Requirements
Please copy the records below line for line, leaving every word, number and symbol unchanged.

___ Extracted data ___

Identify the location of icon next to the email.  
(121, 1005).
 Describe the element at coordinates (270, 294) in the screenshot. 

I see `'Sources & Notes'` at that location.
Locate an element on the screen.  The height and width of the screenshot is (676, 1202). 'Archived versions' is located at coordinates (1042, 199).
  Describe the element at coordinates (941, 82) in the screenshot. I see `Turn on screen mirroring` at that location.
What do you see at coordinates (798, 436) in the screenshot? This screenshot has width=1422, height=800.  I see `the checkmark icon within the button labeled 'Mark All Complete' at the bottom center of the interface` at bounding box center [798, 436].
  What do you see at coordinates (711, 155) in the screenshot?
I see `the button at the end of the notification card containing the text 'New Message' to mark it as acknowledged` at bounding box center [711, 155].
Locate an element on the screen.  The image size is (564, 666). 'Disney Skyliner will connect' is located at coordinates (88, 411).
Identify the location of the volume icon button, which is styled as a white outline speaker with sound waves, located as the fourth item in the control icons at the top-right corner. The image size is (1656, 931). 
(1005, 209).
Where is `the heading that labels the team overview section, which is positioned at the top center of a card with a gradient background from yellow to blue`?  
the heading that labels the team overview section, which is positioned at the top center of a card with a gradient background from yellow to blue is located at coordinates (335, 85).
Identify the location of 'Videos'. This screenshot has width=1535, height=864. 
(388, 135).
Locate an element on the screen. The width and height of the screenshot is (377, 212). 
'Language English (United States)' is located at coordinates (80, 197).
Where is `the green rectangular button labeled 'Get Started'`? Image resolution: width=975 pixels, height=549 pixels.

___

Solution below
Identify the location of icon next to the email.  
(121, 1005).
 Describe the element at coordinates (270, 294) in the screenshot. 

I see `'Sources & Notes'` at that location.
Locate an element on the screen.  The height and width of the screenshot is (676, 1202). 'Archived versions' is located at coordinates (1042, 199).
  Describe the element at coordinates (941, 82) in the screenshot. I see `Turn on screen mirroring` at that location.
What do you see at coordinates (798, 436) in the screenshot? This screenshot has width=1422, height=800.  I see `the checkmark icon within the button labeled 'Mark All Complete' at the bottom center of the interface` at bounding box center [798, 436].
  What do you see at coordinates (711, 155) in the screenshot?
I see `the button at the end of the notification card containing the text 'New Message' to mark it as acknowledged` at bounding box center [711, 155].
Locate an element on the screen.  The image size is (564, 666). 'Disney Skyliner will connect' is located at coordinates (88, 411).
Identify the location of the volume icon button, which is styled as a white outline speaker with sound waves, located as the fourth item in the control icons at the top-right corner. The image size is (1656, 931). 
(1005, 209).
Where is `the heading that labels the team overview section, which is positioned at the top center of a card with a gradient background from yellow to blue`?  
the heading that labels the team overview section, which is positioned at the top center of a card with a gradient background from yellow to blue is located at coordinates (335, 85).
Identify the location of 'Videos'. This screenshot has width=1535, height=864. 
(388, 135).
Locate an element on the screen. The width and height of the screenshot is (377, 212). 
'Language English (United States)' is located at coordinates (80, 197).
Where is `the green rectangular button labeled 'Get Started'`? Image resolution: width=975 pixels, height=549 pixels.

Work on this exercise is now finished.